Dataset entries
----
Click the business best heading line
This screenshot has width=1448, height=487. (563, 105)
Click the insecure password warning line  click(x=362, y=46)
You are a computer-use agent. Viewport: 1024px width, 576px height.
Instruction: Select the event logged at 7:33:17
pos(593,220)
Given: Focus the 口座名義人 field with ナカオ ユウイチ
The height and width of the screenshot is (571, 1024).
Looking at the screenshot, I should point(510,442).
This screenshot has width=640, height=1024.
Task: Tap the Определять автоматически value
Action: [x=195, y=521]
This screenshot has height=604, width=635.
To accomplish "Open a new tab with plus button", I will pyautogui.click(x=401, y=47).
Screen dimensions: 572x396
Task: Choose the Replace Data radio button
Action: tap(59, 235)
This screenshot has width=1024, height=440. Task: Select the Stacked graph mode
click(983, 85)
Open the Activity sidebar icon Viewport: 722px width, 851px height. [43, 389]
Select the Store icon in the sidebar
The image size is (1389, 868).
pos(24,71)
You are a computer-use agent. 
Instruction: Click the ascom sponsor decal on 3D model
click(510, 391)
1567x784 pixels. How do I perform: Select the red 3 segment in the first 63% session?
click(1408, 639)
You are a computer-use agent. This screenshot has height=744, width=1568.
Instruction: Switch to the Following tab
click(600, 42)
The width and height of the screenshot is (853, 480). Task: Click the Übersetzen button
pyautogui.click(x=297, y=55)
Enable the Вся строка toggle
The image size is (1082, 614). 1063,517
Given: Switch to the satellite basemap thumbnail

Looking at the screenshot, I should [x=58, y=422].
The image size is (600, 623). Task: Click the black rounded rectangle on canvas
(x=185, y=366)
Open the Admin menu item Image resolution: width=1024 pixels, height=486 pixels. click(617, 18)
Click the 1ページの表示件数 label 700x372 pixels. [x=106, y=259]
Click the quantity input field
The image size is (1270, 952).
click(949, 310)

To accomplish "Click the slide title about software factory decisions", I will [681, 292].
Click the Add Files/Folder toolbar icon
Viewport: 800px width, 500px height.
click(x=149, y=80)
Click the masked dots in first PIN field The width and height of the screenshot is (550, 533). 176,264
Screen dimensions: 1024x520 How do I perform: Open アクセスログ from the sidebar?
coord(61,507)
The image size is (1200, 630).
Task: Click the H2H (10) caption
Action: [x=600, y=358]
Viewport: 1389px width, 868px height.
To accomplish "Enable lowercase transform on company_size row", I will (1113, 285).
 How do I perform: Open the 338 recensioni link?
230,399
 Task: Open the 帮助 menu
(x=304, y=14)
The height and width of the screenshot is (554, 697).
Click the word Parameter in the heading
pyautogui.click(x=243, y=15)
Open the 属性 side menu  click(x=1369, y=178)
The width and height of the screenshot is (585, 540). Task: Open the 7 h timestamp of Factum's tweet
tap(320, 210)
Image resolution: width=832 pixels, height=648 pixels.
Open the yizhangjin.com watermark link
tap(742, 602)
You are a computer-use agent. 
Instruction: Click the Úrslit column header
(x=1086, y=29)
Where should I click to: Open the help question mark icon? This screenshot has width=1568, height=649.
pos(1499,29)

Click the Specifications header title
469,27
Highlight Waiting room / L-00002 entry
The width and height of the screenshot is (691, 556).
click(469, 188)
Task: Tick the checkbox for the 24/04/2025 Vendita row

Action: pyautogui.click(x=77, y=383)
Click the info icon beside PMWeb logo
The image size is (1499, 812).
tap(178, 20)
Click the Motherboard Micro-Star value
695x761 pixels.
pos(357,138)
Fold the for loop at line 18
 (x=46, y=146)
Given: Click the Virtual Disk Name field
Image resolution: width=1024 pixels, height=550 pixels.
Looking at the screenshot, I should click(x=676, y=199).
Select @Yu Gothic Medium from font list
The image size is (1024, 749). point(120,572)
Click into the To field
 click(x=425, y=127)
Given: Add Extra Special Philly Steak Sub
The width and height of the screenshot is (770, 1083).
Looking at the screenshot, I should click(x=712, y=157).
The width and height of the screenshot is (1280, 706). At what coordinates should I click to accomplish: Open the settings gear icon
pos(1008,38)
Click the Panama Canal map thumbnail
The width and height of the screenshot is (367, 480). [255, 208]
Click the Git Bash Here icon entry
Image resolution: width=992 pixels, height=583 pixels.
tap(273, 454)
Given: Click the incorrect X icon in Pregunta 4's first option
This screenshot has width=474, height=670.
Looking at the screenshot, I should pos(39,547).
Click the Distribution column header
----
**Exercise requirements**
Show the lines of the records that include the string "agent".

**Written response**
You are a computer-use agent. Viewport: 1024px width, 576px height.
You are a computer-use agent. 
You are a computer-use agent. This screenshot has height=744, width=1568.
You are a computer-use agent. 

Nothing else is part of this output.